While colistin is considered a last resort for the treatment of multidrug-resistant Gram-negative bacterial infections, there has been an increase in its use due to the increasing prevalence of drug-resistant infections worldwide. The pharmacology of colistin is complex, and pharmacokinetic data are limited, especially in patients requiring renal replacement therapy. As a result, dosing for patients who require renal replacement remains a challenge. Here, we present pharmacokinetic data for colistin from two burn patients (37 and 68 years old) infected with colistin-susceptible isoclonal Acinetobacter baumannii and receiving continuous venovenous hemofiltration (CVVH). To our knowledge, we are the first to examine data from before and during CVVH (for one patient), allowing analysis of the effect of CVVH on colistin pharmacokinetics. Pharmacokinetic/pharmacodynamic analysis indicated that a dose increase from 1.5 to 2.2 mg/kg of body weight colistin base activity on CVVH was insufficient to satisfy the target parameter of an AUC24/MIC (area under the concentration-time curve over 24 h in the steady state divided by the MIC) of ≥ 60 at an MIC of ≥ 1 μg/ml in one patient with residual endogenous renal function. Plasma concentrations of colistin ranged from 0 to 15 μg/ml, with free colistin levels ranging from 0.4 to 2.2 μg/ml. While both patients resolved their clinical infections and survived to discharge, colistin-resistant colonizing isolates resulted from therapy in one patient.

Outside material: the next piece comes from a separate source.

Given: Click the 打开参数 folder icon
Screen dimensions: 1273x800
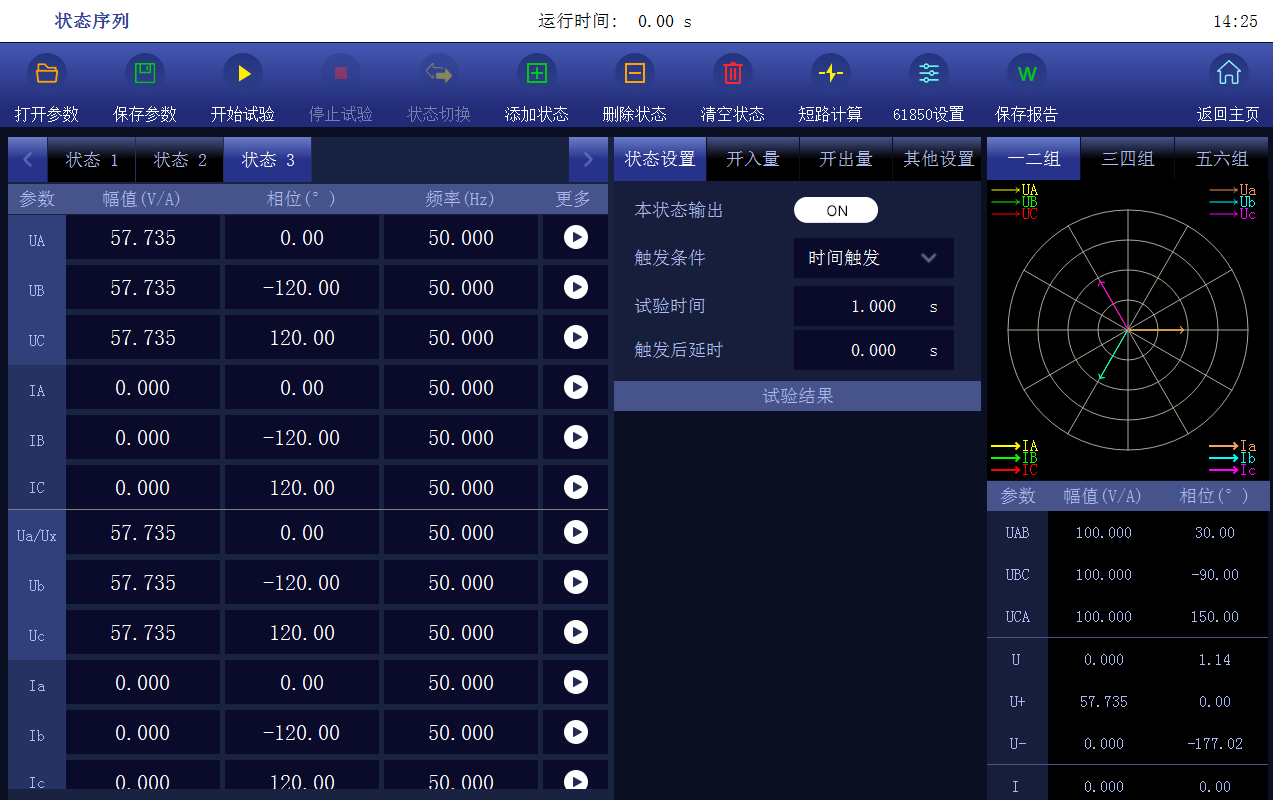Looking at the screenshot, I should tap(46, 73).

The variabilities observed in colistin concentrations and pharmacokinetic characteristics highlight the importance of pharmacokinetic monitoring of antibiotics in patients undergoing renal replacement therapy.

FIG 1

Time-concentration curves for CMS and colistin in patients undergoing CVVH. Concentrations over time in prefilter plasma samples for total and free colistin and ultrafiltrate fluid for patient 1 (A) and patient 2 (B). Additionally, colistin concentrations over time before CVVH are shown for patient 2. For patient 2, 12-h sampling was not performed during CVVH due to filter clotting.

FIG 2

Achievement of the pharmacodynamic target of total colistin AUC₂₄/MIC of ≥60 (dashed line) versus hypothetical MIC using plasma AUC values in two burn patients, one of whom was sampled before and during CVVH therapy. Filled squares, patient 1 treated with 2.2 mg CBA/kg with a delivered CVVH dose of 38.1 ± 11.0 ml/kg/h over 12 h; filled circles, patient 2 treated with 1.5 mg CBA/kg without CVVH; open circles, patient 2 treated with 2.2 mg CBA/kg with a delivered CVVH dose of 28.0 ± 3.7 ml/kg/h over 8 h. Both patients also received nebulized CMS (75 mg every 8 h) during sampling.